The plots below illustrate the number or percentage of responses in the overall sample by gender.

#Sample composition by year
bxplot<-ggplot(vocab, aes(x=sex,y=ResponsesPerSexYear,fill=sex))+
  geom_boxplot()+
  ggtitle("Sample Composition",subtitle="GSS Cumulative Datafile 1972-2016")+
  xlab("year")+
  ylab("number of responses")

suppressWarnings(print(bxplot))

Below, another perspective.

vocab$RoundSPY.percent<-round(vocab$SexPerYear.percent,0)

#Sample composition by year
plot6<-ggplot(vocab, aes(year))+
  geom_bar(aes(fill=sex))+
  geom_text(aes(y=ResponsesPerSexYear,label=RoundSPY.percent),size=2,angle=45)+
  theme_bw()+
  theme(panel.border = element_blank(),
        panel.grid.major = element_blank(),
        panel.grid.minor = element_blank(),
        axis.line = element_line(colour = "black"))+
  ggtitle("Sample Composition by Year, with percentage",subtitle="GSS Cumulative Datafile 1972-2016")+
  xlab("year")+
  ylab("number of responses")

suppressWarnings(print(plot6))

The plot below illustrates the relationship among reported education and vocabulary scores. With the regression line superimposed, it is obvious that as mean education increased, mean vocabulary score increased. This suggests that cumulative education is linked to performance on vocabulary tests.

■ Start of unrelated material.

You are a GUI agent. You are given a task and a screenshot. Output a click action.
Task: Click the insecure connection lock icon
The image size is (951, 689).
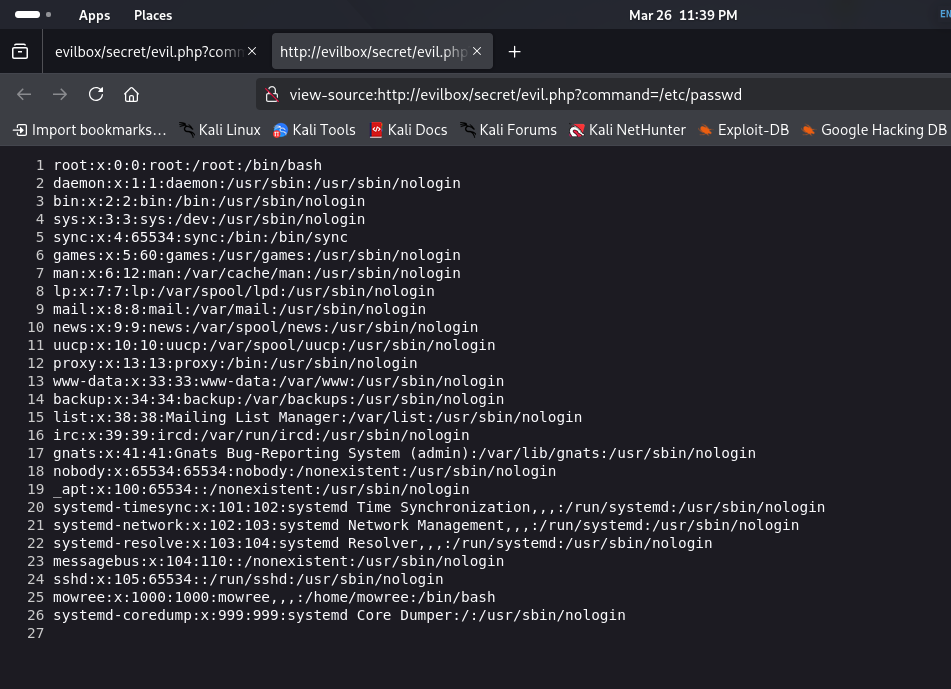tap(270, 95)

#plot education vs vocabulary with regression line
plot1<-ggplot(vocab,aes(jitter(education,factor=2),jitter(vocabulary,factor=2),color=sex))+
  geom_point(size=.75,alpha=.2)+
  stat_summary(fun.data=mean_cl_normal) + 
  geom_smooth(method='lm',formula=y~x)+
  scale_color_wsj("colors6")+
  theme_bw()+
  ggtitle("Education & Vocabulary",subtitle="GSS Cumulative Datafile 1972-2016")+
  xlab("education in years")+
  ylab("vocabulary test score")

suppressWarnings(print(plot1))

Conclusions

In the overall sample, a direct relationship exists between the amount of education reported in the General Social Survey and performance on vocabulary test scores; while the relationship is approximately equivalent between genders, females outperformed males in vocabulary test scores in most years, even while males consistenly reported greater years of education nearly all years. Females in all years were more likely to be included in the survey, and survey participants in all years overwhelmingly stopped formal education after graduating from high school. It appears that the relationship between education and vocabulary is mainly driven by those with 12 to 16 years of formal education. More demographic data is needed to fully understand this relationship.